Someday I would like to make a follow-up post titled, "Hitting the Money Cap in E*Trade".

Friday, October 24, 2008

I was not prepared (for patch 3.0)

I had saved up 700 bank slots full of herbs, but I had neglected to update my addons with beta-ready ones. As a result, my OneBag and OneBank were broken, as well as my Auctioneer, making it very difficult to organize and sell items while powerleveling Inscription. I stayed up till 3 doing it. I leveled Inscription on my bank alt Adze to partake in Minor Inscription research and learn more minor glyphs, since they are only available on a 20h cooldown.

It was a perfect storm of broken addons, wanting to sell at the AH, wanting to powerlevel Inscription, and wanting to play with the new talents in 3.0 I just didn't have enough time to do it all!. I won't make that mistake going into WotLK on 11/13. To eliminate spending time on the AH, I am not going to have any items going into wotlk, just gold. I am hoping to hit the gold cap (214.7k) by the expansion date. That will close one chapter in my play so I can cleanly move to another.

The pre-WotLK zombie invasion event this week had an interesting side effect of allowing trade across factions. That allowed me to bring my entire Horde treasury to the Alliance side, bringing my Alliance total to 198k.

My last gold update was on 7/11, in which I had 90k gold total. Since then I've earned nearly 110k gold over 3+ months, about 30k/month or 1k/day. At this rate, I will hit gold cap in 16 days, just a few days before WotLK. There is no more herb arbitrage to be done, but with Inscription I can now sell high-end enchants with a 100g markup. Oddly, epic gems are still selling well even though they will quickly become obsolete in the expansion. I am buying them for 200 and selling cut ones for 290 (with about a 15g AH fee).

I have an alt, Calvinn (69 enhancement shaman), in Knights of Good.

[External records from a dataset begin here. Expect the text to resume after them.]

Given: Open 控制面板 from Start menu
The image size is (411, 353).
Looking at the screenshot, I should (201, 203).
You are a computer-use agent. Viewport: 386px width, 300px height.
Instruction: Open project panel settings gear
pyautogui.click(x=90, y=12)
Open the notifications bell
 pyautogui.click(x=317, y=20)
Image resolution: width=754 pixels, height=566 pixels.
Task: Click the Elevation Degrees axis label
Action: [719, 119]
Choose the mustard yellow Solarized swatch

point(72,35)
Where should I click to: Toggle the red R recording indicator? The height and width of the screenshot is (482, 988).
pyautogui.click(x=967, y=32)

That's the guild with players from the web show "The Guild." I'm hoping to raid Karazhan with them tonight. :)

Thursday, October 02, 2008

The Evolution of WoW

(posted as a comment on Tobold's blog)

To me, WoW went through *fundamental* changes when TBC was released. The general trend has been towards more reward of skill. For example, vanilla WoW raiding was gathering 25 skilled raiders and 15 no-skill raiders for mid-level (Tier 2) content. I healed through AQ20/BWL/Ony as a clueless feral druid in greens. :-) As another example, the old honor rank system was purely time-based: how many hours/day can you spend in AV? The new arena system has flaws but is infinitely better than the Marshal/Warlord grind.

The trend towards skill will continue in WotLK. By making raid-wide and more homogenous class buffs, player skill will become more important than class. (No more need to stack shamans.) And PvP gear will move away from "welfare epics" to a combination of honor points, arena points, and arena rating.

Casual players get "10 more levels", a new class and tradeskill, and pretty pictures along the way. Serious players get changes to the game mechanics and reward system. By emphasizing and rewarding skill, WoW is moving towards an e-sport model, which is a lot easier to do in a themepark environment rather than a sandbox.